§ Task: Restate the following entries exactly. Keep the pictures out.

§ Source records:
- - -

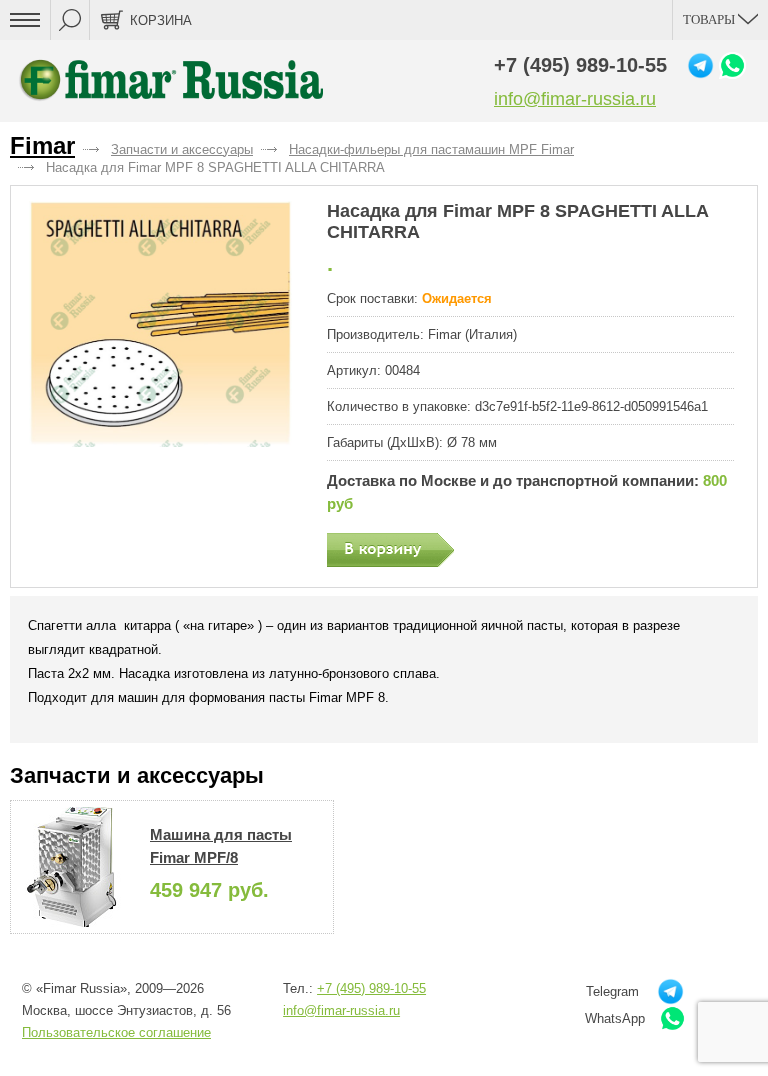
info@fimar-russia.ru (575, 99)
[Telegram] (700, 65)
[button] (160, 324)
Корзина (161, 20)
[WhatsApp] (732, 65)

- - -

§ Output for this exercise:
info@fimar-russia.ru (575, 99)
[Telegram] (700, 65)
[button] (160, 324)
Корзина (161, 20)
[WhatsApp] (732, 65)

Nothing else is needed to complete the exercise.